Re: [sqlite] Syntax Error For 3.0.8 --> 3.2.1 Upgrade

2005-04-21 Thread William Hachfeld
On Thu, Apr 21, 2005 at 11:57:19AM -0700, Darren Duncan wrote:
> One of your problems is that you are using single quotes for a delimited
> identifier, "Open|SpeedShop", when you should be using double quotes.
> 
> Single quotes means a string literal in the SQL standard, where double quotes
> a delimited identifier, which are very different things.
> 
> On the other hand, I think the SQL standard lets you define your own
> delimiter, for delimited identifiers, but even in that case it seems wrong to
> pick the same kind as that which always means string literal.

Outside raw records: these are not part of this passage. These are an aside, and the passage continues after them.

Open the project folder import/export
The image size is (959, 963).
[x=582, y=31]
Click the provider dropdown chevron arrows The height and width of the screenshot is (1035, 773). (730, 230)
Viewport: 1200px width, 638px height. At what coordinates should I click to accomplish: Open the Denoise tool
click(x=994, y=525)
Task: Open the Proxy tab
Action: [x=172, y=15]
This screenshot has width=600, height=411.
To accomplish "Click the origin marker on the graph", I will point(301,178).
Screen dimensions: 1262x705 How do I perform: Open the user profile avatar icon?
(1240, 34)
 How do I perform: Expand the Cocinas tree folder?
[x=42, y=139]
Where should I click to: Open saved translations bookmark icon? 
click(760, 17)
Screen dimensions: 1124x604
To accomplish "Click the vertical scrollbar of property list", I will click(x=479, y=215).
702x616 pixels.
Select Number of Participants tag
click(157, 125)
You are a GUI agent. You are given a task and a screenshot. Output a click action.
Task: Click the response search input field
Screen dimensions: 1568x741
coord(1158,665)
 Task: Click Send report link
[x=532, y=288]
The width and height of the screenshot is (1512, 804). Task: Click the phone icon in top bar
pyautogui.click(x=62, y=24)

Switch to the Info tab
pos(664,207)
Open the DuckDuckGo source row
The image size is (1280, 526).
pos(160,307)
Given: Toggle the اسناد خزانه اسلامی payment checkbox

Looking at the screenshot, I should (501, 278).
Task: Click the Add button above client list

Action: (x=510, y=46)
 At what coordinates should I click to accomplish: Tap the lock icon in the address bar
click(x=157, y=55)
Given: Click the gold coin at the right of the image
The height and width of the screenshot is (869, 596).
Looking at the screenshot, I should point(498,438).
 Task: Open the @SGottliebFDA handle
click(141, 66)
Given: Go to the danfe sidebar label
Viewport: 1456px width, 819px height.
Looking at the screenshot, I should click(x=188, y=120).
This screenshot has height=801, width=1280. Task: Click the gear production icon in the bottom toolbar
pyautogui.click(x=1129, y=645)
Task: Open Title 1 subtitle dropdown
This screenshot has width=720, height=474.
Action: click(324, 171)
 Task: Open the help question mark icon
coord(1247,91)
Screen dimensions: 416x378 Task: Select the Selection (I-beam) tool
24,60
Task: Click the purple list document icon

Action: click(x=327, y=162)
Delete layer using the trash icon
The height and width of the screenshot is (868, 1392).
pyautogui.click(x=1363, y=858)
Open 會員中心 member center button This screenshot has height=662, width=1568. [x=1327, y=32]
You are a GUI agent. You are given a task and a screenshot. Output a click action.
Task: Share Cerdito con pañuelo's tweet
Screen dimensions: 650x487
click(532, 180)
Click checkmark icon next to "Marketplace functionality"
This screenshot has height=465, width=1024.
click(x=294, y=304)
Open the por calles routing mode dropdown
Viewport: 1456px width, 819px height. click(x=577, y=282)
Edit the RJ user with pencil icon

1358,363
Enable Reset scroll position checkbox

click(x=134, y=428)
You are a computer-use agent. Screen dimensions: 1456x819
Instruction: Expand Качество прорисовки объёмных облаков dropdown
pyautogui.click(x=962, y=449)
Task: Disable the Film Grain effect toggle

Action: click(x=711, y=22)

Thanks for the advice, Darren. I used ' instead of " for no other reason than
it allowed me to put SQL in my C++ source without \" all over. As something of
a SQL newbie, I wasn't aware that there was a distinction. Using ' worked, had
the desired result, and so I went with it... I'll look into this more and
consider changing it in our code.

-- William Hachfeld


Re: [sqlite] Syntax Error For 3.0.8 --> 3.2.1 Upgrade

2005-04-21 Thread William Hachfeld

Quite right Thomas and Jolan! I knew it was going to be something stupid on my
part. If I change the field "column" to "clumn" it works just fine.

Thanks!

-- William Hachfeld


[sqlite] Syntax Error For 3.0.8 --> 3.2.1 Upgrade

2005-04-21 Thread William Hachfeld

Heh everyone!

I've recently tried to upgrade from SQLite 3.0.8 to 3.2.1 and have run into a
snag. This is probably something REAL simple that I'm just not seeing. I'm
hoping someone can point out my stupid mistake...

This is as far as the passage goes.